Available records:
____________________

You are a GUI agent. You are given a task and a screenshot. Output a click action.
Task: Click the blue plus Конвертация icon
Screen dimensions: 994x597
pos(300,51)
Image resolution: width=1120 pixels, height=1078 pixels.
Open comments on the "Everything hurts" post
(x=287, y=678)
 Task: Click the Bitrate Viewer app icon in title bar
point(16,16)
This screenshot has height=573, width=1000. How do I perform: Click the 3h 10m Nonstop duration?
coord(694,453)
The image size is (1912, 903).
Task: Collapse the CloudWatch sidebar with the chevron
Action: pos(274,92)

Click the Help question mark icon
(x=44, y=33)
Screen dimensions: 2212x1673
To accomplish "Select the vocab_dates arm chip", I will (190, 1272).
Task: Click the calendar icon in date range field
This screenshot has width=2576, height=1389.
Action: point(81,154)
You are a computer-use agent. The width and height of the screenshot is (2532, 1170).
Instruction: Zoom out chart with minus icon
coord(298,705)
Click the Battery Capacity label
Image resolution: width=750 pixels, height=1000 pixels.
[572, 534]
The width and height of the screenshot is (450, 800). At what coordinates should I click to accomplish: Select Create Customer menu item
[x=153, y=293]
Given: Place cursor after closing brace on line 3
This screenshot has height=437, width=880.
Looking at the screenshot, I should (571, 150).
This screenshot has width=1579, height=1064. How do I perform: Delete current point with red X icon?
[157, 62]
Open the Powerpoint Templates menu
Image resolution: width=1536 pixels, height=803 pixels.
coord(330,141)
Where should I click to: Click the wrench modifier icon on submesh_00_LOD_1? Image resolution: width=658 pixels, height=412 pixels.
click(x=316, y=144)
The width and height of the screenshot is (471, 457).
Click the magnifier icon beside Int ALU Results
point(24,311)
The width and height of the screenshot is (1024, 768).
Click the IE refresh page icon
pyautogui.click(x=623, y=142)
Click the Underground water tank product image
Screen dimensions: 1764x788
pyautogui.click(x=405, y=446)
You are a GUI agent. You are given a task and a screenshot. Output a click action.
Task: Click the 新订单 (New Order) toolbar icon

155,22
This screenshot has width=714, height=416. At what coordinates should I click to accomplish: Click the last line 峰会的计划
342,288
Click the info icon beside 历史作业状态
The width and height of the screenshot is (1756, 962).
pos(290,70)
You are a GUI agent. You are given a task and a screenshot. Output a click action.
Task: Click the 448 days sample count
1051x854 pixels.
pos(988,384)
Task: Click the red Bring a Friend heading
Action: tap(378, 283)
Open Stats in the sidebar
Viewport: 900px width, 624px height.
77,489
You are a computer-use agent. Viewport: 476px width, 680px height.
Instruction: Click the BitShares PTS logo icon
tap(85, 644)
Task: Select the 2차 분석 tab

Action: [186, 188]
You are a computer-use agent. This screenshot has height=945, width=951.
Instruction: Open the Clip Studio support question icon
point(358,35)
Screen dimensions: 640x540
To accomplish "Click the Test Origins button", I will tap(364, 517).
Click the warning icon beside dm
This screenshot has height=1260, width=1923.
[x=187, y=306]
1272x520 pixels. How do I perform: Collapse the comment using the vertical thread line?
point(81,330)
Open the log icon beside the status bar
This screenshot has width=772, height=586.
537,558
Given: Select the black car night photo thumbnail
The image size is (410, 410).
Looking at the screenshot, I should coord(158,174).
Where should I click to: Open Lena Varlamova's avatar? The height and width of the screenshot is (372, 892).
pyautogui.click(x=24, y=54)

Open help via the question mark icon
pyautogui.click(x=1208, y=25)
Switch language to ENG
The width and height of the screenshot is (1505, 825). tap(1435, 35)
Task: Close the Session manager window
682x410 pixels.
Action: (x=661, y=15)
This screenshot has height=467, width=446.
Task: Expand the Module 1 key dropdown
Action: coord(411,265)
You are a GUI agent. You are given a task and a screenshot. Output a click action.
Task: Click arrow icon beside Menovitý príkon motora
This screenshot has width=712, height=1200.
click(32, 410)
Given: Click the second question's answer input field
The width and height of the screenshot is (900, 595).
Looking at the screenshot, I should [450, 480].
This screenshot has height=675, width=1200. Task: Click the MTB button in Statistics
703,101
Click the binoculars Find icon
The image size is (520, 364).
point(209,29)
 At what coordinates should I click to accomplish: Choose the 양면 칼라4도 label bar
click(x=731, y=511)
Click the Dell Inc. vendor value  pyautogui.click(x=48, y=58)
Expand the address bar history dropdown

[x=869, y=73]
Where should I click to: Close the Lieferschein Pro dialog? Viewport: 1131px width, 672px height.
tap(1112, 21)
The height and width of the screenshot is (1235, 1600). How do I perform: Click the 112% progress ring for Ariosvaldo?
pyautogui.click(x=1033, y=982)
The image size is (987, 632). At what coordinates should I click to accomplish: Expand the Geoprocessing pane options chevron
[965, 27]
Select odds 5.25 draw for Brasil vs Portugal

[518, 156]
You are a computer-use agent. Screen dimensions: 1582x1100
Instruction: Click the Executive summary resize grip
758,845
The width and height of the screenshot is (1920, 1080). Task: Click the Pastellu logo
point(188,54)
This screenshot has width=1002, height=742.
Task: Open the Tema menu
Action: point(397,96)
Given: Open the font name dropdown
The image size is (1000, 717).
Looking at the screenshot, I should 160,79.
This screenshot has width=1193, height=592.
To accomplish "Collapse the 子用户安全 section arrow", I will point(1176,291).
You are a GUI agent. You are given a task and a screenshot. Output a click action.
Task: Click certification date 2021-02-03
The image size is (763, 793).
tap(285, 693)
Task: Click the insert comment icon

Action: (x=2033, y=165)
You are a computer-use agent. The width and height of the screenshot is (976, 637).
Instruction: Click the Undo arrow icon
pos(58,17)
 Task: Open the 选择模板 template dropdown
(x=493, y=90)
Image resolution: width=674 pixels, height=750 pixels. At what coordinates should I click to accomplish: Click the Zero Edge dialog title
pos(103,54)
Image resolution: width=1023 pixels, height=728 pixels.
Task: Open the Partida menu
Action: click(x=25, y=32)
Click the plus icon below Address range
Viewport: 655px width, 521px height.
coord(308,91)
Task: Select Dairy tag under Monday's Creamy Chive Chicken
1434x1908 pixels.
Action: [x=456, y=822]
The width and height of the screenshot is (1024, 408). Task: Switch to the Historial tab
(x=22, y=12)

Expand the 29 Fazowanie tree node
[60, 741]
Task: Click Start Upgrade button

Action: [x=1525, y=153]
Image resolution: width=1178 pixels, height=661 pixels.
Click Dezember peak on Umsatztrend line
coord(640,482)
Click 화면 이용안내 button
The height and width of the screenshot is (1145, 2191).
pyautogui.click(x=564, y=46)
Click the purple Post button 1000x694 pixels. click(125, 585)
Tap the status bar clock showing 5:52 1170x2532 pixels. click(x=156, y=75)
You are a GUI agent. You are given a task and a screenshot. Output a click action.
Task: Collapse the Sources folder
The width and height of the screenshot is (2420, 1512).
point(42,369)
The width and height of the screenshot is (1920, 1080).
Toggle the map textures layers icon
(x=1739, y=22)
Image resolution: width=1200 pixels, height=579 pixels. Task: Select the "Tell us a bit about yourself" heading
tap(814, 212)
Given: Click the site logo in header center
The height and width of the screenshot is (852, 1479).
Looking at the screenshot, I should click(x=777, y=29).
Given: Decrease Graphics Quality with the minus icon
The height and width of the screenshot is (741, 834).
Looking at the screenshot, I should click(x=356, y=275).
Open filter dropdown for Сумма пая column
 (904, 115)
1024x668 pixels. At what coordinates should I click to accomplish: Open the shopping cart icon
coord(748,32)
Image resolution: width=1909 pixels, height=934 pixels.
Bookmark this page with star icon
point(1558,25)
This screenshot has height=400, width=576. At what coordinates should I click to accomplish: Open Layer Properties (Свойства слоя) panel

____________________

Short problem: Please rewrite all the records with "magnifier" replaced by "magnifying glass" and everything else unchanged.

Answer for this exercise:
You are a GUI agent. You are given a task and a screenshot. Output a click action.
Task: Click the blue plus Конвертация icon
Screen dimensions: 994x597
pos(300,51)
Image resolution: width=1120 pixels, height=1078 pixels.
Open comments on the "Everything hurts" post
(x=287, y=678)
 Task: Click the Bitrate Viewer app icon in title bar
point(16,16)
This screenshot has height=573, width=1000. How do I perform: Click the 3h 10m Nonstop duration?
coord(694,453)
The image size is (1912, 903).
Task: Collapse the CloudWatch sidebar with the chevron
Action: pos(274,92)

Click the Help question mark icon
(x=44, y=33)
Screen dimensions: 2212x1673
To accomplish "Select the vocab_dates arm chip", I will (190, 1272).
Task: Click the calendar icon in date range field
This screenshot has width=2576, height=1389.
Action: point(81,154)
You are a computer-use agent. The width and height of the screenshot is (2532, 1170).
Instruction: Zoom out chart with minus icon
coord(298,705)
Click the Battery Capacity label
Image resolution: width=750 pixels, height=1000 pixels.
[572, 534]
The width and height of the screenshot is (450, 800). At what coordinates should I click to accomplish: Select Create Customer menu item
[x=153, y=293]
Given: Place cursor after closing brace on line 3
This screenshot has height=437, width=880.
Looking at the screenshot, I should (571, 150).
This screenshot has width=1579, height=1064. How do I perform: Delete current point with red X icon?
[157, 62]
Open the Powerpoint Templates menu
Image resolution: width=1536 pixels, height=803 pixels.
coord(330,141)
Where should I click to: Click the wrench modifier icon on submesh_00_LOD_1? Image resolution: width=658 pixels, height=412 pixels.
click(x=316, y=144)
The width and height of the screenshot is (471, 457).
Click the magnifying glass icon beside Int ALU Results
point(24,311)
The width and height of the screenshot is (1024, 768).
Click the IE refresh page icon
pyautogui.click(x=623, y=142)
Click the Underground water tank product image
Screen dimensions: 1764x788
pyautogui.click(x=405, y=446)
You are a GUI agent. You are given a task and a screenshot. Output a click action.
Task: Click the 新订单 (New Order) toolbar icon

155,22
This screenshot has width=714, height=416. At what coordinates should I click to accomplish: Click the last line 峰会的计划
342,288
Click the info icon beside 历史作业状态
The width and height of the screenshot is (1756, 962).
pos(290,70)
You are a GUI agent. You are given a task and a screenshot. Output a click action.
Task: Click the 448 days sample count
1051x854 pixels.
pos(988,384)
Task: Click the red Bring a Friend heading
Action: tap(378, 283)
Open Stats in the sidebar
Viewport: 900px width, 624px height.
77,489
You are a computer-use agent. Viewport: 476px width, 680px height.
Instruction: Click the BitShares PTS logo icon
tap(85, 644)
Task: Select the 2차 분석 tab

Action: [186, 188]
You are a computer-use agent. This screenshot has height=945, width=951.
Instruction: Open the Clip Studio support question icon
point(358,35)
Screen dimensions: 640x540
To accomplish "Click the Test Origins button", I will tap(364, 517).
Click the warning icon beside dm
This screenshot has height=1260, width=1923.
[x=187, y=306]
1272x520 pixels. How do I perform: Collapse the comment using the vertical thread line?
point(81,330)
Open the log icon beside the status bar
This screenshot has width=772, height=586.
537,558
Given: Select the black car night photo thumbnail
The image size is (410, 410).
Looking at the screenshot, I should coord(158,174).
Where should I click to: Open Lena Varlamova's avatar? The height and width of the screenshot is (372, 892).
pyautogui.click(x=24, y=54)

Open help via the question mark icon
pyautogui.click(x=1208, y=25)
Switch language to ENG
The width and height of the screenshot is (1505, 825). tap(1435, 35)
Task: Close the Session manager window
682x410 pixels.
Action: (x=661, y=15)
This screenshot has height=467, width=446.
Task: Expand the Module 1 key dropdown
Action: coord(411,265)
You are a GUI agent. You are given a task and a screenshot. Output a click action.
Task: Click arrow icon beside Menovitý príkon motora
This screenshot has width=712, height=1200.
click(32, 410)
Given: Click the second question's answer input field
The width and height of the screenshot is (900, 595).
Looking at the screenshot, I should [450, 480].
This screenshot has height=675, width=1200. Task: Click the MTB button in Statistics
703,101
Click the binoculars Find icon
The image size is (520, 364).
point(209,29)
 At what coordinates should I click to accomplish: Choose the 양면 칼라4도 label bar
click(x=731, y=511)
Click the Dell Inc. vendor value  pyautogui.click(x=48, y=58)
Expand the address bar history dropdown

[x=869, y=73]
Where should I click to: Close the Lieferschein Pro dialog? Viewport: 1131px width, 672px height.
tap(1112, 21)
The height and width of the screenshot is (1235, 1600). How do I perform: Click the 112% progress ring for Ariosvaldo?
pyautogui.click(x=1033, y=982)
The image size is (987, 632). At what coordinates should I click to accomplish: Expand the Geoprocessing pane options chevron
[965, 27]
Select odds 5.25 draw for Brasil vs Portugal

[518, 156]
You are a computer-use agent. Screen dimensions: 1582x1100
Instruction: Click the Executive summary resize grip
758,845
The width and height of the screenshot is (1920, 1080). Task: Click the Pastellu logo
point(188,54)
This screenshot has width=1002, height=742.
Task: Open the Tema menu
Action: point(397,96)
Given: Open the font name dropdown
The image size is (1000, 717).
Looking at the screenshot, I should 160,79.
This screenshot has width=1193, height=592.
To accomplish "Collapse the 子用户安全 section arrow", I will point(1176,291).
You are a GUI agent. You are given a task and a screenshot. Output a click action.
Task: Click certification date 2021-02-03
The image size is (763, 793).
tap(285, 693)
Task: Click the insert comment icon

Action: (x=2033, y=165)
You are a computer-use agent. The width and height of the screenshot is (976, 637).
Instruction: Click the Undo arrow icon
pos(58,17)
 Task: Open the 选择模板 template dropdown
(x=493, y=90)
Image resolution: width=674 pixels, height=750 pixels. At what coordinates should I click to accomplish: Click the Zero Edge dialog title
pos(103,54)
Image resolution: width=1023 pixels, height=728 pixels.
Task: Open the Partida menu
Action: click(x=25, y=32)
Click the plus icon below Address range
Viewport: 655px width, 521px height.
coord(308,91)
Task: Select Dairy tag under Monday's Creamy Chive Chicken
1434x1908 pixels.
Action: [x=456, y=822]
The width and height of the screenshot is (1024, 408). Task: Switch to the Historial tab
(x=22, y=12)

Expand the 29 Fazowanie tree node
[60, 741]
Task: Click Start Upgrade button

Action: [x=1525, y=153]
Image resolution: width=1178 pixels, height=661 pixels.
Click Dezember peak on Umsatztrend line
coord(640,482)
Click 화면 이용안내 button
The height and width of the screenshot is (1145, 2191).
pyautogui.click(x=564, y=46)
Click the purple Post button 1000x694 pixels. click(125, 585)
Tap the status bar clock showing 5:52 1170x2532 pixels. click(x=156, y=75)
You are a GUI agent. You are given a task and a screenshot. Output a click action.
Task: Collapse the Sources folder
The width and height of the screenshot is (2420, 1512).
point(42,369)
The width and height of the screenshot is (1920, 1080).
Toggle the map textures layers icon
(x=1739, y=22)
Image resolution: width=1200 pixels, height=579 pixels. Task: Select the "Tell us a bit about yourself" heading
tap(814, 212)
Given: Click the site logo in header center
The height and width of the screenshot is (852, 1479).
Looking at the screenshot, I should click(x=777, y=29).
Given: Decrease Graphics Quality with the minus icon
The height and width of the screenshot is (741, 834).
Looking at the screenshot, I should click(x=356, y=275).
Open filter dropdown for Сумма пая column
 (904, 115)
1024x668 pixels. At what coordinates should I click to accomplish: Open the shopping cart icon
coord(748,32)
Image resolution: width=1909 pixels, height=934 pixels.
Bookmark this page with star icon
point(1558,25)
This screenshot has height=400, width=576. At what coordinates should I click to accomplish: Open Layer Properties (Свойства слоя) panel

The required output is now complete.